检测磷酸化AKT使用的抗体只会与磷酸化位点结合,也就是说,磷酸化位点必须存在,但是我听说,需要使用抑制去磷酸化的药物,如正矾酸钠等才能抑制去磷酸化.而我们检测总的磷酸化AKT时使用的抗体不是针对磷酸化位点的,因此,我想这是不是这两者的区别,我也在做AKT,在没有添加抑制去磷酸化的药物时没有检测到磷酸化的ＡKT.不过没有检测过总的AKT,希望多多交流. 

在准备LYSATE时一定要加磷酸酶抑制剂,否则你检测不到磷酸化的AKT,因为都被水解了. 
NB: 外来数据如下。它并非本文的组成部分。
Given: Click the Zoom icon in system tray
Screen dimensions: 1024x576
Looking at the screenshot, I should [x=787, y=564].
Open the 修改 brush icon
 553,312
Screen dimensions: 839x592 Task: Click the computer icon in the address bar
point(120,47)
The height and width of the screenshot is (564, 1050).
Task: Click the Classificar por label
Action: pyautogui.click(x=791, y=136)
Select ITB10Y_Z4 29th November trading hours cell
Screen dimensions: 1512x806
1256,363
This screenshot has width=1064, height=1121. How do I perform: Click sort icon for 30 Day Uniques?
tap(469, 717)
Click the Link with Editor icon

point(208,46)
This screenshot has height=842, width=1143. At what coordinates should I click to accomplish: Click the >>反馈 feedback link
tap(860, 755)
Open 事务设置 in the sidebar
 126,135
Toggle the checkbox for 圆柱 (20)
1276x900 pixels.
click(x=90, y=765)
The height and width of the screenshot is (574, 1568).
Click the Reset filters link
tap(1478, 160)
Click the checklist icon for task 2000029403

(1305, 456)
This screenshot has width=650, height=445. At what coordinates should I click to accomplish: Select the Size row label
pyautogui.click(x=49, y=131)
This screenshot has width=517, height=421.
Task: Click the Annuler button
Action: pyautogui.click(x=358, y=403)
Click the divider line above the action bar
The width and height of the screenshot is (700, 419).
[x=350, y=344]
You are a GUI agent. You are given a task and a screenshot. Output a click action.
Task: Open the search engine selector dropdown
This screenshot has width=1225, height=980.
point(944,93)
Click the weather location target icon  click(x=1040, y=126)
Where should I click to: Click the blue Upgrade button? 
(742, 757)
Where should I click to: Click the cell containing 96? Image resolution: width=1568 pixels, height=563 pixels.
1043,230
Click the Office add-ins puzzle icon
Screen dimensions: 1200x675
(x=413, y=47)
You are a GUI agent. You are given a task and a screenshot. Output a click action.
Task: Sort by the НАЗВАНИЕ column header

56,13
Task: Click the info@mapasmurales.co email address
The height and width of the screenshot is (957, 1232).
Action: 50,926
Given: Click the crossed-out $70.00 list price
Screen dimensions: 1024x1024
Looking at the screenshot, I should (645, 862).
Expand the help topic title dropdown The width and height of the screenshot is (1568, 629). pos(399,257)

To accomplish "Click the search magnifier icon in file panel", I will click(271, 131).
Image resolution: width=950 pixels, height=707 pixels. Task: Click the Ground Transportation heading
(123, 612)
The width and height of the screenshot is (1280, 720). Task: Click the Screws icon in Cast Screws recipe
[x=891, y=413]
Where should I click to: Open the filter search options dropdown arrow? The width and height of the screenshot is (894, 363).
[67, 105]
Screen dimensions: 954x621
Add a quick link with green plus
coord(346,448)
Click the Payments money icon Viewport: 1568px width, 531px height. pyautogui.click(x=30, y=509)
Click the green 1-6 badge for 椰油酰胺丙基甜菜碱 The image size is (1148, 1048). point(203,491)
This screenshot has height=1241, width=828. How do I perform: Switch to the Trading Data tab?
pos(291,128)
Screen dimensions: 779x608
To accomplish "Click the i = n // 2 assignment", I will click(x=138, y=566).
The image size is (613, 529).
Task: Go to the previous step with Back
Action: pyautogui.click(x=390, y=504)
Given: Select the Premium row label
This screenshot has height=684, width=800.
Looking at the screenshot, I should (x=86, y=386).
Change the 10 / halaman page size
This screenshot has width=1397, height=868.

 要加！NAF（ser/thr磷酸酶抑制剂）和钒酸钠（tyr磷酸酶抑制剂）各2mM.国产正钒酸钠也行。 

不太熟悉你研究的这条通路，但WB做出总AKT表达，而没有检测到p-AKT表达，那可能有几方面的问题：1、如上面各位所言，本身通路没有被激活，你可以通过查阅文献和尝试试验去继续验证！2、提的蛋白有问题，没有加磷酸水解酶抑制剂，我也在做的TGF-bata通路涉及Smad2/3及p-Smad4的检测，我们的蛋白裂解液就加了磷酸水解酶抑制剂。刚开始做，但预试验Western Blotting已经做出p-Smad4，所以你没有用磷酸水解酶抑制剂可能是一个原因。我们实验室用的是：RIPA+PMSF+cocktail。可以一试！3、一抗的浓度问题：我们预试验p-Smad4时发现我们做出来所需一抗浓度几乎是公司推荐浓度的5倍，我们用的是Cell signal的抗体，他们推荐用1：1000稀释，我们用到1：200才做出来，而一般的Smad2/3按照他们推荐的1：1000即可以得到满意的结果。是不是磷酸化的抗体浓度都要加大？可以加大一抗浓度看一下。以上纯粹个人体会！仅供楼住参考!